Urinary Disorders Q 49



Which finding leads you to suspect acute glomerulonephritis in your 32 y.o. patient?
  
    A. Dysuria, frequency, and urgency
    B. Back pain, nausea, and vomiting
    C. Hypertension, oliguria, and fatigue
    D. Fever, chills, and right upper quadrant pain radiating to the back
    
    

Correct Answer: C. Hypertension, oliguria, and fatigue

Mild to moderate HTN may result from sodium or water retention and inappropriate renin release from the kidneys. Oliguria and fatigue also may be seen. Other signs are proteinuria and azotemia. The term “glomerulonephritis” encompasses a subset of renal diseases characterized by immune-mediated damage to the basement membrane, mesangium, or the capillary endothelium, leading to hematuria, proteinuria, and azotemia.

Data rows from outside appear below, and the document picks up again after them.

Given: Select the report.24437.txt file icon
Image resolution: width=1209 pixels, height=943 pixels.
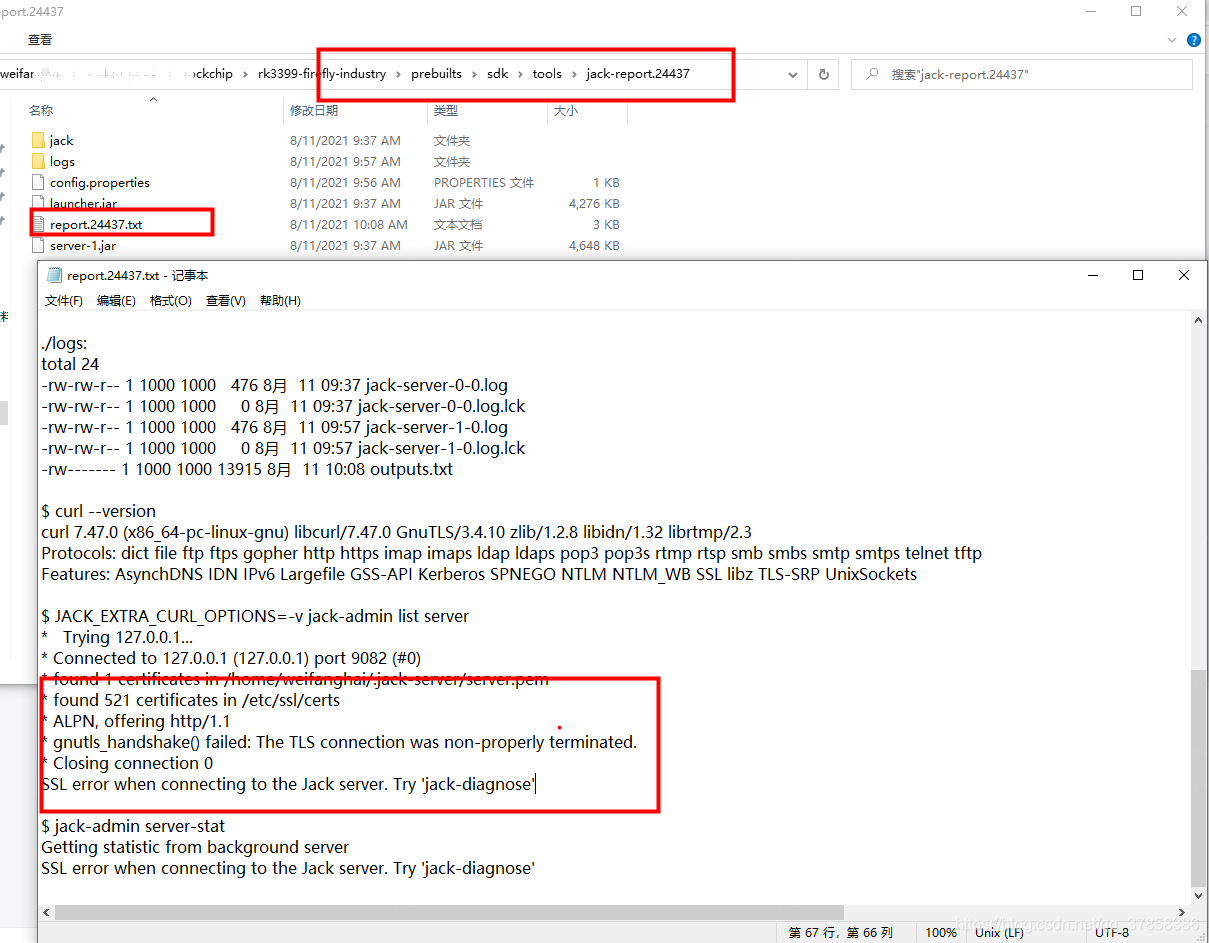Looking at the screenshot, I should tap(40, 224).
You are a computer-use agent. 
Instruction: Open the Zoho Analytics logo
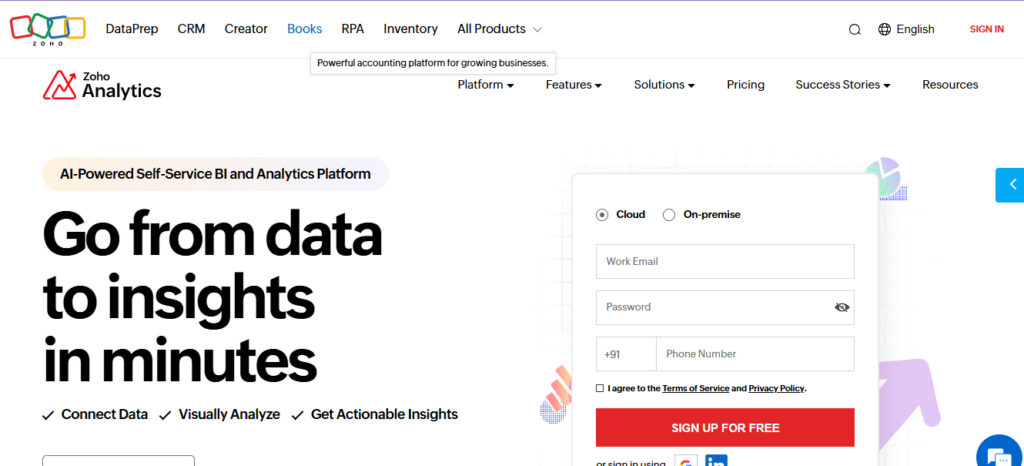102,85
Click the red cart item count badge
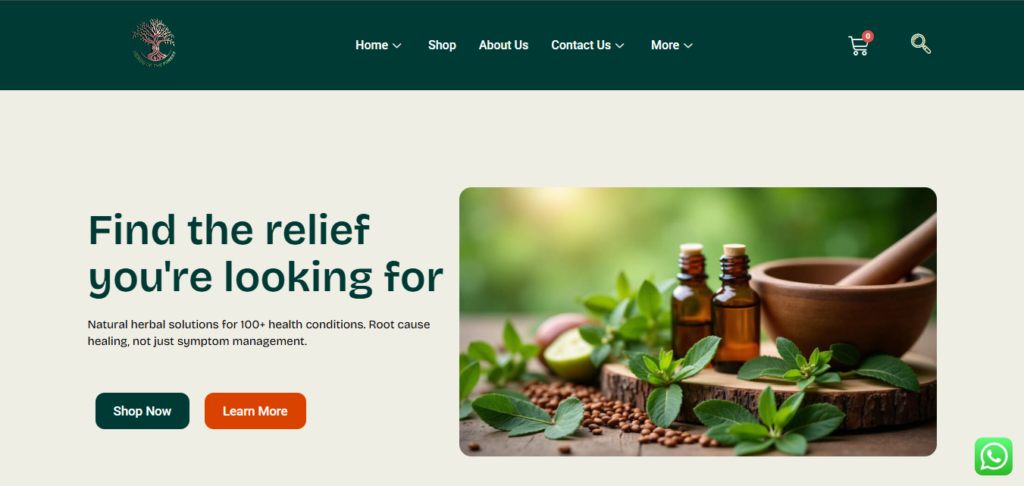Viewport: 1024px width, 486px height. [x=868, y=36]
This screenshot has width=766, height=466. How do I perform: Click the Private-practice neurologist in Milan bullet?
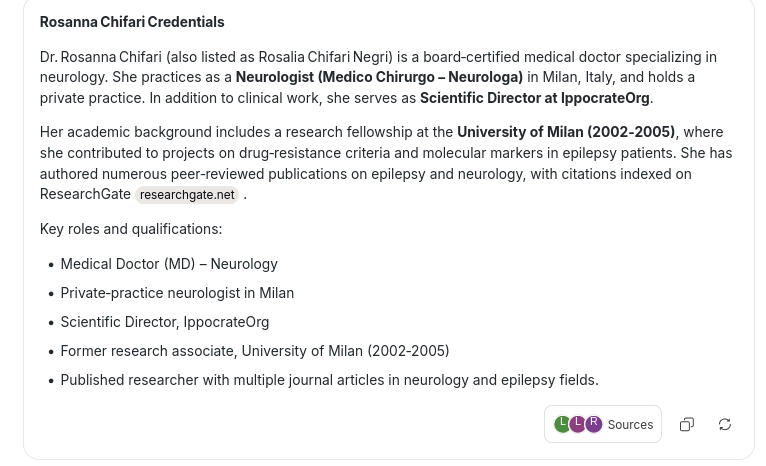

Option A: As the glomerular filtration rate (GFR) is decreased, symptoms like edema and hypertension occur, majorly due to the subsequent salt and water retention caused by the activation of the renin-angiotensin-aldosterone system.
Option B: Acute forms of glomerulonephritis can result from either a primary renal cause or a secondary illness that causes renal manifestations. Most forms of glomerulonephritis are considered progressive disorders, which without timely therapy progress to chronic glomerulonephritis (characterized by progressive glomerular damage and tubulointerstitial fibrosis leading to a reduced glomerular filtration rate).
Option D: Etiological classification can be made on the basis of clinical presentation, which can range from severe proteinuria (>3.5 g/day) and edema qualifying for nephrotic syndrome, to a nephritic syndrome where hematuria and hypertension are more prominent while proteinuria is less pronounced.